What to do -
Beginning with the line containing "The image size is (1024, 470)." and ending with the last line of the entries below, copy each line exactly and nothing else.

Data for this exercise -
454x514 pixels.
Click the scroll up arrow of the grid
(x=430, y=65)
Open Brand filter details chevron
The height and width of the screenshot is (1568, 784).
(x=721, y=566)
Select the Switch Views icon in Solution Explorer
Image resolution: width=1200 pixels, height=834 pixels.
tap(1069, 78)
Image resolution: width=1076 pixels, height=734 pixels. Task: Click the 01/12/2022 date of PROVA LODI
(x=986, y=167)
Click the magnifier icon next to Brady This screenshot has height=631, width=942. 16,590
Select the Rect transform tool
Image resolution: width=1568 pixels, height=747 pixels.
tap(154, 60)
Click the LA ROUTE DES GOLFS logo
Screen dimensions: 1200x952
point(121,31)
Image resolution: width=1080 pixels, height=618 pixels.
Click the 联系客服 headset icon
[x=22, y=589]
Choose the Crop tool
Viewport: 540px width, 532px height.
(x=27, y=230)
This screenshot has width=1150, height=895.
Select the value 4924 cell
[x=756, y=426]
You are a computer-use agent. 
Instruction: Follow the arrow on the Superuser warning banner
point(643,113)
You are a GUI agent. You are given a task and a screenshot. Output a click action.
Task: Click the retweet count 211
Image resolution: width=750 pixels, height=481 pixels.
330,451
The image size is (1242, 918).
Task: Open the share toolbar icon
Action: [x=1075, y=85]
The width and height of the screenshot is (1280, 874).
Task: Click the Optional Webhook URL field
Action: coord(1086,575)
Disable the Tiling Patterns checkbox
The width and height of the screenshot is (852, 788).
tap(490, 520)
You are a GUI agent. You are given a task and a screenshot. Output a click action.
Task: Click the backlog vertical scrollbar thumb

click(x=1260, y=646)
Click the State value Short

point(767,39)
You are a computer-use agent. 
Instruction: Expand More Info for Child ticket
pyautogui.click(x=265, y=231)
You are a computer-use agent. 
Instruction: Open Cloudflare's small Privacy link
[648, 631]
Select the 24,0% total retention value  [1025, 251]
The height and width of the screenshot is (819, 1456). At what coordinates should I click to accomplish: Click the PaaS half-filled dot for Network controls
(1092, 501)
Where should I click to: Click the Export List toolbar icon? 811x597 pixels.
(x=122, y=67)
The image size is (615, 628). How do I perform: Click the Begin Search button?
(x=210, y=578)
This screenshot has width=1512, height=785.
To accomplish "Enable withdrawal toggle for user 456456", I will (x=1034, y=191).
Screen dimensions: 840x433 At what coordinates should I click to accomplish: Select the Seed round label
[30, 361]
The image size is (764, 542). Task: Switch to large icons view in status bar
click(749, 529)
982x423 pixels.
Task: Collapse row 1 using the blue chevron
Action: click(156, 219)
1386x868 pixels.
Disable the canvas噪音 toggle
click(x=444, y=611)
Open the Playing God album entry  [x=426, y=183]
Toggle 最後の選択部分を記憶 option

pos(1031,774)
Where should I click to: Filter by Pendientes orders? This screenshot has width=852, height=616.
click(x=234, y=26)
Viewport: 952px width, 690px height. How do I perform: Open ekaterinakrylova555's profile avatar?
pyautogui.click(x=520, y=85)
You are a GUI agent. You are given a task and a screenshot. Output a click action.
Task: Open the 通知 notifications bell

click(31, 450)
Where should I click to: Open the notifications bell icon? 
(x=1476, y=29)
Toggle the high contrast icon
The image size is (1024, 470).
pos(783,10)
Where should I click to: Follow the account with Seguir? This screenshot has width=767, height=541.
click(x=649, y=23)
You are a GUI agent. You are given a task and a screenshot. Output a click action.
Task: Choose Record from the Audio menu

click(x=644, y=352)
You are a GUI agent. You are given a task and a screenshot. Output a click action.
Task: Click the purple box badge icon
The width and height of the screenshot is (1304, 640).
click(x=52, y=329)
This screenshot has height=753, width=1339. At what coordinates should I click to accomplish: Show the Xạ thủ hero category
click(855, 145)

Response to the exercise -
The image size is (1024, 470).
pos(783,10)
Where should I click to: Follow the account with Seguir? This screenshot has width=767, height=541.
click(x=649, y=23)
You are a GUI agent. You are given a task and a screenshot. Output a click action.
Task: Choose Record from the Audio menu

click(x=644, y=352)
You are a GUI agent. You are given a task and a screenshot. Output a click action.
Task: Click the purple box badge icon
The width and height of the screenshot is (1304, 640).
click(x=52, y=329)
This screenshot has height=753, width=1339. At what coordinates should I click to accomplish: Show the Xạ thủ hero category
click(855, 145)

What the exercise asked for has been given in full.